Called GraphExeter, it's a natural for wearable electronic devices, such as clothing containing computers, phones and MP3 players, but could also be used in 'smart' mirrors or windows, with computerised interactive features.
Because the material is also transparent over a wide light spectrum, it could enhance the efficiency of solar panels by more than 30 percent.
"GraphExeter could revolutionize the electronics industry. It outperforms any other carbon-based transparent conductor used in electronics and could be used for a range of applications, from solar panels to 'smart' teeshirts," says University of Exeter engineer Dr Monica Craciun.

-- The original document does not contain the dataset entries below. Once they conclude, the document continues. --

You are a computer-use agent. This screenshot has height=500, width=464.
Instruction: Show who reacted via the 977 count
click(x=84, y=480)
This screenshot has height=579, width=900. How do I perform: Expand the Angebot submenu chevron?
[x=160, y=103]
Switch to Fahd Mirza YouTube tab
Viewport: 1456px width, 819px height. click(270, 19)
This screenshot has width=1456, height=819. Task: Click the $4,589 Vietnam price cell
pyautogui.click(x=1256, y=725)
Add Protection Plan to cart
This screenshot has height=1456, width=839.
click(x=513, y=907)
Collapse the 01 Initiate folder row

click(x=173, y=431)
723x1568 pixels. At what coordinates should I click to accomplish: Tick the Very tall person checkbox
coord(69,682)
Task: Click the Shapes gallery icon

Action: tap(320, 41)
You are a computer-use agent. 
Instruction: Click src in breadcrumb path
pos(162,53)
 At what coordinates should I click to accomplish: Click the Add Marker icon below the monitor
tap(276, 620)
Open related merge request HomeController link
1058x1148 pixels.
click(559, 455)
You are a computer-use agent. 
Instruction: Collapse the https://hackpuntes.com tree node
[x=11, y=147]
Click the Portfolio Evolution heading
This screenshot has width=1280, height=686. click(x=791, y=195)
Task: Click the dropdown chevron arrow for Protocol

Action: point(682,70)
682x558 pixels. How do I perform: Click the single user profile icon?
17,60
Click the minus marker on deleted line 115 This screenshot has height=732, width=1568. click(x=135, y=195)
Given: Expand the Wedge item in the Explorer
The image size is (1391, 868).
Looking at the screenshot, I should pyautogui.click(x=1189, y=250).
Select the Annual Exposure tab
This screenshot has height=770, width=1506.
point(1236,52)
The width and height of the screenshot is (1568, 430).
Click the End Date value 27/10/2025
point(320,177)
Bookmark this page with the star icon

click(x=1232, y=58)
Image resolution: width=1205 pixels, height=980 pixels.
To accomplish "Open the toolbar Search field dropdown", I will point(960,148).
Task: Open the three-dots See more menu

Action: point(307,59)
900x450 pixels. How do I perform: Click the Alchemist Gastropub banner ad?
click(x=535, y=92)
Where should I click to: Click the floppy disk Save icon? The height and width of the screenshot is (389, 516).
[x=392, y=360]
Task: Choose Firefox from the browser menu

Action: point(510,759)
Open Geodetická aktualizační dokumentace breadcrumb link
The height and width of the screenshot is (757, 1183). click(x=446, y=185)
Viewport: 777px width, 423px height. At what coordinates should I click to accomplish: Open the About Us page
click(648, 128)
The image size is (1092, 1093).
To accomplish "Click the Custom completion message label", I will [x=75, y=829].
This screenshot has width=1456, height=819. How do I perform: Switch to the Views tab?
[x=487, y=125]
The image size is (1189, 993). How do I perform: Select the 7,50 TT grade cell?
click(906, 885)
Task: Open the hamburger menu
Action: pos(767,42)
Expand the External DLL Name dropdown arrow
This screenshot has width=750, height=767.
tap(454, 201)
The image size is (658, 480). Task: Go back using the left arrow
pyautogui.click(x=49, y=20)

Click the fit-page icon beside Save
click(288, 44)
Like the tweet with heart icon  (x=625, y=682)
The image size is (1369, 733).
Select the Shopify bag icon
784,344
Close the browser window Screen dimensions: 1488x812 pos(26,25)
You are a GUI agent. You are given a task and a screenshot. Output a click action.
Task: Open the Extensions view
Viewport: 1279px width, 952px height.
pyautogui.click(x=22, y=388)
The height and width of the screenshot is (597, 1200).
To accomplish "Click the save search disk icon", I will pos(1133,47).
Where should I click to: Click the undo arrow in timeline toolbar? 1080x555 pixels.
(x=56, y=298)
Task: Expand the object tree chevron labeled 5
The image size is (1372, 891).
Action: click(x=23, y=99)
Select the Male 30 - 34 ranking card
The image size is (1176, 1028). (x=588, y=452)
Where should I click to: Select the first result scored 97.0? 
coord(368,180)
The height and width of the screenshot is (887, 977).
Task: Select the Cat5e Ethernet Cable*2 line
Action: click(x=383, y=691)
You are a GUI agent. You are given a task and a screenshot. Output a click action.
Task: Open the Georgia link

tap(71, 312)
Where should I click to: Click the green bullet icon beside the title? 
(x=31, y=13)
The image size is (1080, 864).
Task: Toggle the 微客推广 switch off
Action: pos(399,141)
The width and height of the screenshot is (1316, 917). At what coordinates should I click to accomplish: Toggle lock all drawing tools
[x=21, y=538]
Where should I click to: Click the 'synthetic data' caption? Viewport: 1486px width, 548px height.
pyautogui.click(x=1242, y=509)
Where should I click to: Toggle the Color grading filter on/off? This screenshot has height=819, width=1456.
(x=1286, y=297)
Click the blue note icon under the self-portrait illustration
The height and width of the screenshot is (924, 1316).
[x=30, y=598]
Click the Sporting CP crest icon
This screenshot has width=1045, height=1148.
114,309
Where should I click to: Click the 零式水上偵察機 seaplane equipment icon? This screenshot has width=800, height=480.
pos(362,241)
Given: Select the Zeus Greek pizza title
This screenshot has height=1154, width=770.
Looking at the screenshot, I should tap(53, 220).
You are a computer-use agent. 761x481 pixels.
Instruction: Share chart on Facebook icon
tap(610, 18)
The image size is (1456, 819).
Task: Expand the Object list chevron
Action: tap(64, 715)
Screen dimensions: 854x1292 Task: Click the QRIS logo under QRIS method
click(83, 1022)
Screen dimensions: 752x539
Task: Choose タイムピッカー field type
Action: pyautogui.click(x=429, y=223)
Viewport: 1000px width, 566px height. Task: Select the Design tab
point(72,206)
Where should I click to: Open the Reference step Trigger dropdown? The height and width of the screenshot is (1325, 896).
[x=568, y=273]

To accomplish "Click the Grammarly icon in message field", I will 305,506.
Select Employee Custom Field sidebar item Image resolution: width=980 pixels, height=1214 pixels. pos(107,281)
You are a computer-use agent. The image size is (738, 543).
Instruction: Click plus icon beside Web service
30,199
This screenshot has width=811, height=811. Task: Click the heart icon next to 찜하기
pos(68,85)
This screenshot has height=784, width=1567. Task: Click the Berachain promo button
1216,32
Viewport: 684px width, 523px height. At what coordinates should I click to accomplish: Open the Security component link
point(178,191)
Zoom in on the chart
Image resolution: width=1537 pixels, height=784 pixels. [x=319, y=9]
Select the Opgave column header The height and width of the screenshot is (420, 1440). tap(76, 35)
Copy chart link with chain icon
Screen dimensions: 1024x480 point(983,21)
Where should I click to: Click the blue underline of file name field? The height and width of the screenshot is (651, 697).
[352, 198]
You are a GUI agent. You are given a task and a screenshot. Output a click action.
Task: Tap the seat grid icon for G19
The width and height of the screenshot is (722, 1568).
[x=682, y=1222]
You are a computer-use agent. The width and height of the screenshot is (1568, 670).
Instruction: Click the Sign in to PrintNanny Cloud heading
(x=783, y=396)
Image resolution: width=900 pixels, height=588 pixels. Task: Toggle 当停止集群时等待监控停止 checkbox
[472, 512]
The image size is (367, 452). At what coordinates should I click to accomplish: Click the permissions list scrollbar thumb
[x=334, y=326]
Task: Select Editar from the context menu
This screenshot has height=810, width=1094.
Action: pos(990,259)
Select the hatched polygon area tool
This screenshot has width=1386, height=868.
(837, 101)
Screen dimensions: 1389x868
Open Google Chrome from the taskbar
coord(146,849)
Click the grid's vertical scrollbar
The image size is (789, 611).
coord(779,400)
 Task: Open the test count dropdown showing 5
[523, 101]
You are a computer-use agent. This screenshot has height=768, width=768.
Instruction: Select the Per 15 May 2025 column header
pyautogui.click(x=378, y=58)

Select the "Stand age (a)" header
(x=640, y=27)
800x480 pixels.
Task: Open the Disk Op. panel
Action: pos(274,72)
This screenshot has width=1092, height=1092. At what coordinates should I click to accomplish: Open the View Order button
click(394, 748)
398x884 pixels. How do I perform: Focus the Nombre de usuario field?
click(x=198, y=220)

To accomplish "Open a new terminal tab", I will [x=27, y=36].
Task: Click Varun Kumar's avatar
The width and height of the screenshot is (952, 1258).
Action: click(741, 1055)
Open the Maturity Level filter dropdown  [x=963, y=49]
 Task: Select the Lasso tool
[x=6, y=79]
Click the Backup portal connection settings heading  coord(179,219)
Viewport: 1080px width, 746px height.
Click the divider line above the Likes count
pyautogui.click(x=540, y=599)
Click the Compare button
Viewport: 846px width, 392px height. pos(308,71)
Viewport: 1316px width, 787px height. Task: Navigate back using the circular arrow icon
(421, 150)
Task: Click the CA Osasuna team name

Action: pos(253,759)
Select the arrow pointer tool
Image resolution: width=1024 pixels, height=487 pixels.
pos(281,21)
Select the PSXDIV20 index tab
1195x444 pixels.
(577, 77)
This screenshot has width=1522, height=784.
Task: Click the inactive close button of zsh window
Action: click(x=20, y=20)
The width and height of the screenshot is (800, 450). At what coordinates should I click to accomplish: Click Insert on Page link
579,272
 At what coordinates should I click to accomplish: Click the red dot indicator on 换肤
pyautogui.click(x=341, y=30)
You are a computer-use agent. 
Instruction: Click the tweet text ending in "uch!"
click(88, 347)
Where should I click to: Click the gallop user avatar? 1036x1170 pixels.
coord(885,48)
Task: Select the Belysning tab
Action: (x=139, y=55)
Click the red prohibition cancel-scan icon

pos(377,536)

"We are very excited about the potential of this material and look forward to seeing where it can take the electronics industry in the future."
Currently, indium tin oxide (ITO) is the main conductive material used in electronics. But it's becoming increasingly expensive and is actually expected to run out in 2017.
Adapted from graphene, GraphExeter is much more flexible than ITO, says the Exeter team - and is the first really viable alternative.
To create it, the team sandwiched molecules of ferric chloride between two layers of graphene. The ferric chloride enhances the electrical conductivity of graphene, without affecting the material's transparency.
The research team is now developing a spray-on version, which could be applied straight onto fabrics, mirrors and windows.